At Taunton County Court, Somerset, a district judge agreed to allow an 'individual voluntary arrangement' to be put to creditors. This is a legal procedure by which an insolvency practitioner draws up a plan of action that allows an agreed percentage of the debts to be paid. Sir Edward was not present at the hearing.

He was made bankrupt by his former solicitors, the London practice of Denton, Hall, Burgin and Warrens, to whom he reputedly owes more than pounds 250,000. There are many other creditors, including the Inland Revenue.
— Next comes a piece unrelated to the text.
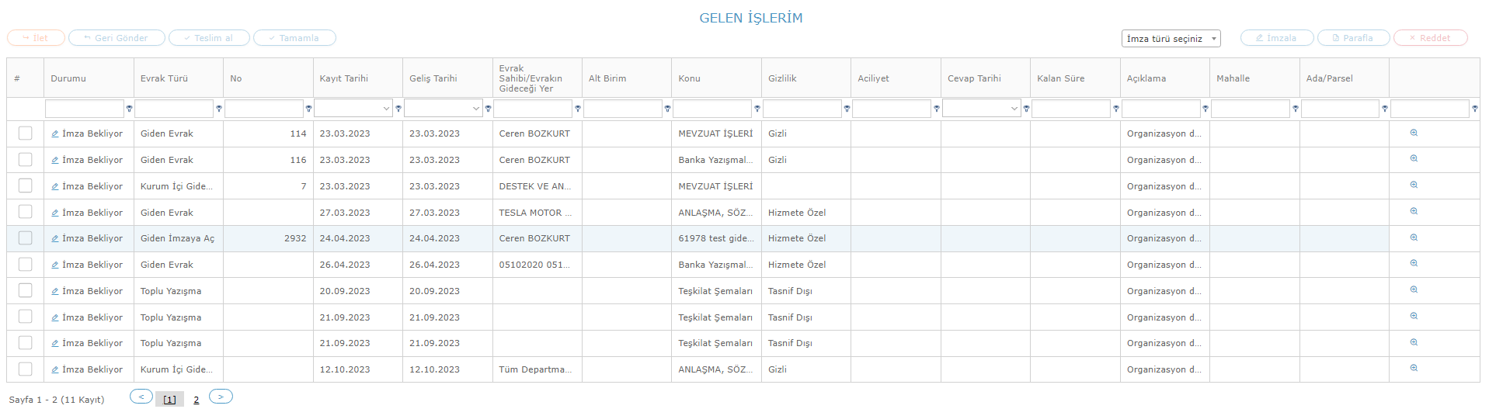Open the İmza türü seçiniz dropdown
The height and width of the screenshot is (409, 1489).
click(1171, 38)
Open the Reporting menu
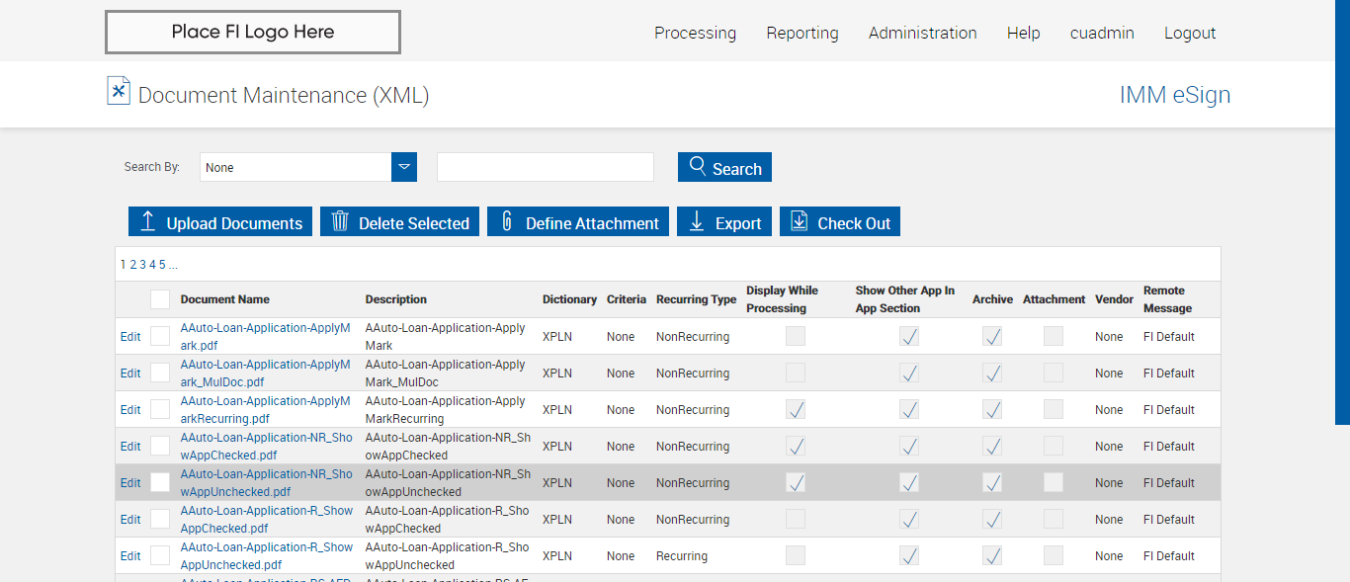 click(802, 33)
The creditors must now meet and if 75 per cent of them decide to accept the arrangement the bankruptcy will be annulled. But if Sir Edward fails to keep up the payments, or if a creditor comes forward not in the original petition, then he can be bankrupted again.

Sir Edward's solicitor, Peter Saunders, said: 'It was always the intention of Edward du Cann that all payments would be made. The bankruptcy order was made without his knowledge and he didn't attend (the court hearing).'

He said that Sir Edward had been tied up with the Department of Trade and Industry inquiry into Homes Assured. He was deputy chairman in 1988 and the company was accused of pressuring council tenants to buy their homes and take up mortgages. It collapsed later, owing pounds 10m. Mr Saunders said the Homes Assured affair had become 'unreasonable' but he could not comment further.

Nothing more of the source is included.